S. pombe Rad3 has an associated protein kinase activity. Site-specific mutagenesis of the conserved residue D2249 in the protein kinase domain significantly reduces the kinase activity of Rad3 and results in a phenotype indistinguishable from that of a null mutant with increased radiation sensitivity and hydroxyurea sensitivity. Moderate overexpression of kinase-dead rad3 in wild-type cells leads to a dominant radiation-sensitive phenotype whereas high level expression results in additional phenotypes of slow growth and impaired colony formation (6). The similarity in phenotype between kinase-dead and null mutants of Rad3 suggests that the protein kinase activity is essential for its checkpoint properties and for normal Rad3 function. The additional phenotypes observed upon high level overexpression of kinase-dead Rad3 likely result from disruption of a multisubunit complex that plays additional roles in pathways controlling mitosis. Although direct biochemical demonstration of such a complex has not been reported, two observations suggest its existence. First, Seaton et al. (5) isolated a partial rad3 cDNA by virtue of its ability to complement a rad3 point mutation. This result is consistent with intragenic or α complementation. Second, the existence of a complex is supported by the observation that tagged versions of rad3, when expressed in S. pombe, will homo-multimerize (6).

Several additional mammalian PIK kinases (FRAP/mTOR, DNA-PK, and ATM) have been described in humans. ATM was identified based on its role in the rare, inherited disorder ataxia-telangiectasia (AT) (13). AT is characterized by progressive cerebellar ataxia, immune deficiencies, an increased incidence of cancer, chromosomal instability, and hypersensitivity to ionizing radiation (14). ATM is a nuclear phosphoprotein with protein kinase activity (12).
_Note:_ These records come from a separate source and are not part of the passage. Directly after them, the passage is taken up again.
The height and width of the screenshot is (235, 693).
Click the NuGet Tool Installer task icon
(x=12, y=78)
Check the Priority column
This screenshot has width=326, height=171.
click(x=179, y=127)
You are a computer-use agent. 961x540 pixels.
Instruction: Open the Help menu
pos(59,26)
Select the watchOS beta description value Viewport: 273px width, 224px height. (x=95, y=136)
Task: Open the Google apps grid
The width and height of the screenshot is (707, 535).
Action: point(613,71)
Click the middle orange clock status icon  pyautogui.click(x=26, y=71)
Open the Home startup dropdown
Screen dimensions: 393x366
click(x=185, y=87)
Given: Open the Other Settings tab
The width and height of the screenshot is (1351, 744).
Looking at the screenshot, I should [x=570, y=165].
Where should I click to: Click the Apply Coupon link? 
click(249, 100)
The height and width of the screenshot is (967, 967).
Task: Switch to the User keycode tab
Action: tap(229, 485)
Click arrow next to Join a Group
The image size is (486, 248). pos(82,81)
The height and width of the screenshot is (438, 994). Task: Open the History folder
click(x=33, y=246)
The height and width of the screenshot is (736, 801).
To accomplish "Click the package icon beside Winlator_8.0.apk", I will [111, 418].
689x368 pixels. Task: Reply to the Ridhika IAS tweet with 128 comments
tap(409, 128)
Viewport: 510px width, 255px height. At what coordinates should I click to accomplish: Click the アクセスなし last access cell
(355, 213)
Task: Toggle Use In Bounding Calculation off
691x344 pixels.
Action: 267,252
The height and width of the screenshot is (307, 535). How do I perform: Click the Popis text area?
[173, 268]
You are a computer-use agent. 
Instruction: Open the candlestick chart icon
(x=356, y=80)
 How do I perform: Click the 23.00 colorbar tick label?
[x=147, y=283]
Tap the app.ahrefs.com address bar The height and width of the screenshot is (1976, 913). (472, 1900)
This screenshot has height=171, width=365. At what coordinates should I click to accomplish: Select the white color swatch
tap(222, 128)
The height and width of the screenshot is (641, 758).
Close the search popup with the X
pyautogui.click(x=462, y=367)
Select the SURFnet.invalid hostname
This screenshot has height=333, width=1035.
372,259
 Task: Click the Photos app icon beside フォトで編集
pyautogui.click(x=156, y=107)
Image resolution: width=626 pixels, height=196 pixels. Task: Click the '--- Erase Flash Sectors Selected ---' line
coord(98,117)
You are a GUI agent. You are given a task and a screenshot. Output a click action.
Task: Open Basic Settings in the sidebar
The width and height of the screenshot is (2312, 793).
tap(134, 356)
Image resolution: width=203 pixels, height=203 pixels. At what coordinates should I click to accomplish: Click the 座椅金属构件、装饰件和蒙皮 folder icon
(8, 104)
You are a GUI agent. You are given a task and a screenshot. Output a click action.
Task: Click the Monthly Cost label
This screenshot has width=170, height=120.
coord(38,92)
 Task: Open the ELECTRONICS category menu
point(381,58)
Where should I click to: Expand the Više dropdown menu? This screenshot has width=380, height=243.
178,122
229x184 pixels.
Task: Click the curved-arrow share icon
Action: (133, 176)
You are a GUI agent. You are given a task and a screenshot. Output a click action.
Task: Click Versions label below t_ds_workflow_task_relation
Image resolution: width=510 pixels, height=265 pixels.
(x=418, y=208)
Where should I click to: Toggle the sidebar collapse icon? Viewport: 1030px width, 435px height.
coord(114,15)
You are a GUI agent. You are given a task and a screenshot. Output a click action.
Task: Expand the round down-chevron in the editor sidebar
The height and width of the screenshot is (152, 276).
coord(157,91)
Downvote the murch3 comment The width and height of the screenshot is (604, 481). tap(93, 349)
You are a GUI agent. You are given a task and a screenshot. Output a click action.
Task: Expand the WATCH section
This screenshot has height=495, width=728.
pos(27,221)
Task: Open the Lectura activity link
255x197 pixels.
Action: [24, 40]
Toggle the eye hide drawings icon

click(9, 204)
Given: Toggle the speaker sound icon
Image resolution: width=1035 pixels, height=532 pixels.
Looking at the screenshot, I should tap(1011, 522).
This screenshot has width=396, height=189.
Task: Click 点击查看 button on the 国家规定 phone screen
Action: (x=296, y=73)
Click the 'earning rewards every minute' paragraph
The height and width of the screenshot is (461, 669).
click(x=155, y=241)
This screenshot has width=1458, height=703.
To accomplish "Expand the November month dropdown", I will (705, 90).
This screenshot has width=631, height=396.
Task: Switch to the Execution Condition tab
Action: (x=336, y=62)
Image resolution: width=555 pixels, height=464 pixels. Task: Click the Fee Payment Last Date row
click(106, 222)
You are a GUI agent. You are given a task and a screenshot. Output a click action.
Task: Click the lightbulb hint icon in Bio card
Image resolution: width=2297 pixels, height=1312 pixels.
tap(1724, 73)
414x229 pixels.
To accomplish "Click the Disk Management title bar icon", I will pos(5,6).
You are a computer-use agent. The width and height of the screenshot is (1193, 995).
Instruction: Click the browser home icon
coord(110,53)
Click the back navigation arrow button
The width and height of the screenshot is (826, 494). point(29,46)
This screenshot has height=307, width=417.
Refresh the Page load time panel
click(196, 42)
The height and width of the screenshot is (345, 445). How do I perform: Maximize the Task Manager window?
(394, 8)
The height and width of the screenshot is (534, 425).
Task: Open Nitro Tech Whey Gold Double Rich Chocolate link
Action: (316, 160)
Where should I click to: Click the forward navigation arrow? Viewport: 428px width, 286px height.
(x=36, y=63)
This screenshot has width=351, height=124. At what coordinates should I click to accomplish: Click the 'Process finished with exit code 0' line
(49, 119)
Cells from AT patients, in which the ATM gene is mutated, display reduced survival and an inability to activate cell cycle checkpoints after exposure to ionizing radiation (15).

Despite some overlap in function, it is unlikely that ATM represents a direct human analogue of either rad3+ or MEC1. mec1 and rad3 mutants are sensitive to a wide array of DNA damaging agents including UV, x-rays, alkylating agents, and hydroxyurea whereas AT cells exhibit a specific hypersensitivity to agents, like x-rays, that induce double-strand breaks. Although ATM does exhibit significant primary sequence similarity with MEC1, its sequence is more closely related to another PIK-related kinase gene in S. cerevisiae, TEL1, whose product controls telomere length (16). In S. cerevisiae, mutations in the TEL1 and MEC1 genes act additively such that double mutants are more sensitive to DNA damaging agents than either single mutant (17). These observations raise the possibility that, in humans, the functions executed by Rad3 and/or MEC1p in yeast are partitioned among the products of several genes, including ATM and possibly ATR, and that the products of these genes may cooperate in DNA damage responses.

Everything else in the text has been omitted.